Malawi and Tanzania are once again engaging in a 50-year-old border dispute over Lake Malawi. The lake is the third largest on the African continent, and now scientists say that it may be a source of oil and natural gas.
Bingu wa Mutharika, Malawi’s late president, awarded an exploration contract to UK company Surestream Petroleum in the middle of tension last October over entitlement to the lake.
Surestream Petroleum was one of seven total companies to bid for hydrocarbon exploration licenses in the Lake Malawi Basin.
Until now, consensus between the countries has given ownership of the lake to Malawi, although Mozambique and Tanzania are also positioned at its shore.
Scientists who have studied the lake for the past 30 years concede that its conditions are ideal for harboring hydrocarbons, a discovery that could beget a turning point for the Malawian economy.
Ibibia Worik, the legal advisor at the Commonwealth Secretariat, confirmed, “There is enough geological evidence suggesting the existence of thick sedimentary rock sequences and structures capable of trapping oil under Lake Malawi.”
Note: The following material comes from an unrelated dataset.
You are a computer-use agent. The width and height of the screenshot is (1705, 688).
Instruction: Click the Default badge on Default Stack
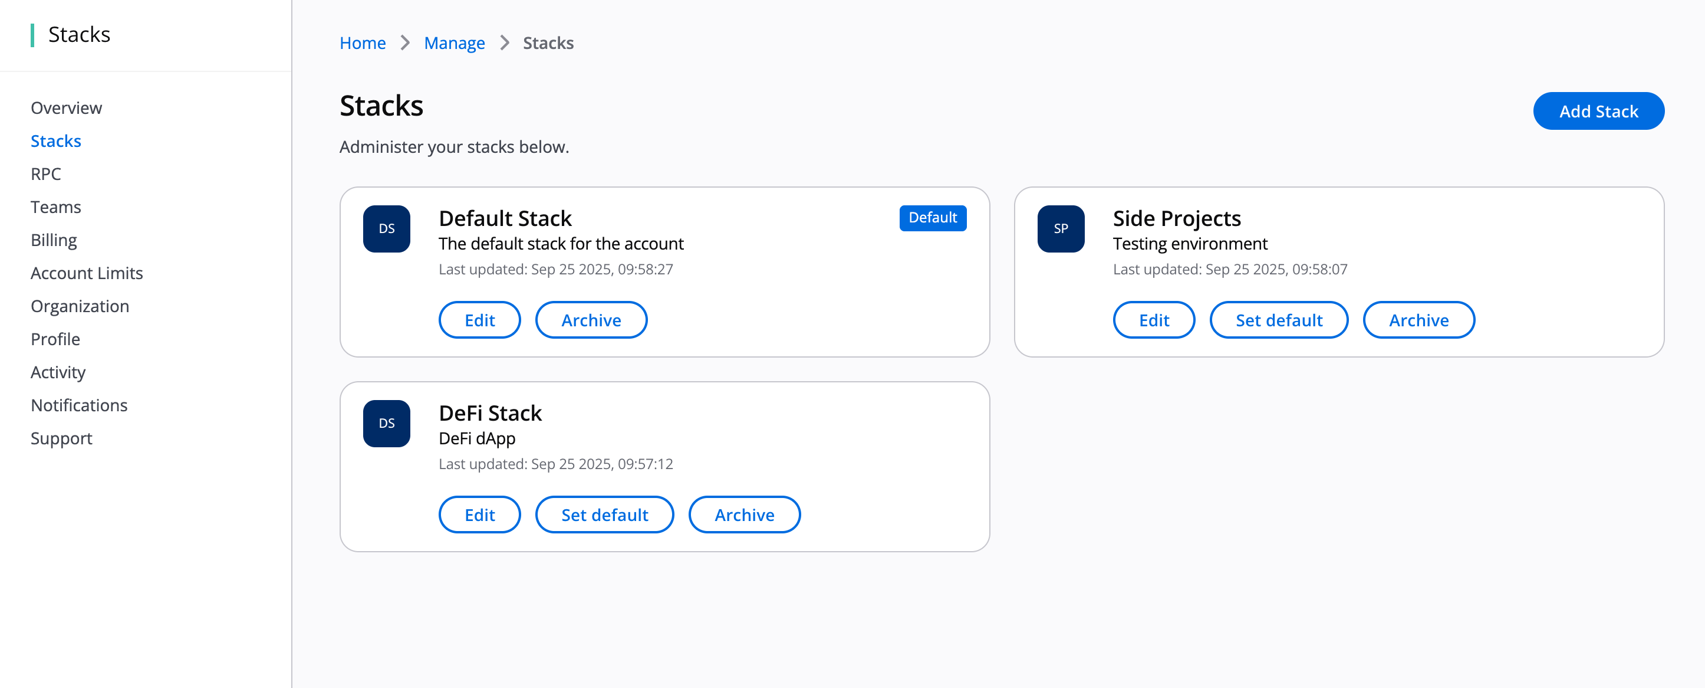[x=932, y=218]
Tanzania, planning to officially claim part ownership of the lake, demands that Malawi cease all oil and gas explorations until ownership is resolved.
Malawi’s Kamuzu Banda regime claimed full ownership of the lake based on the 1980 Anlgo-German Heligoland Treaty that puts the full body of water within Malawi’s boundaries.
Tanzania argues that their residents who live on the lakeshores on the southern border of the country depend on the lake for their livelihood.
With this new oil and gas discovery, it will be interesting to see if this issue will finally be resolved and if partial ownership will be settled upon.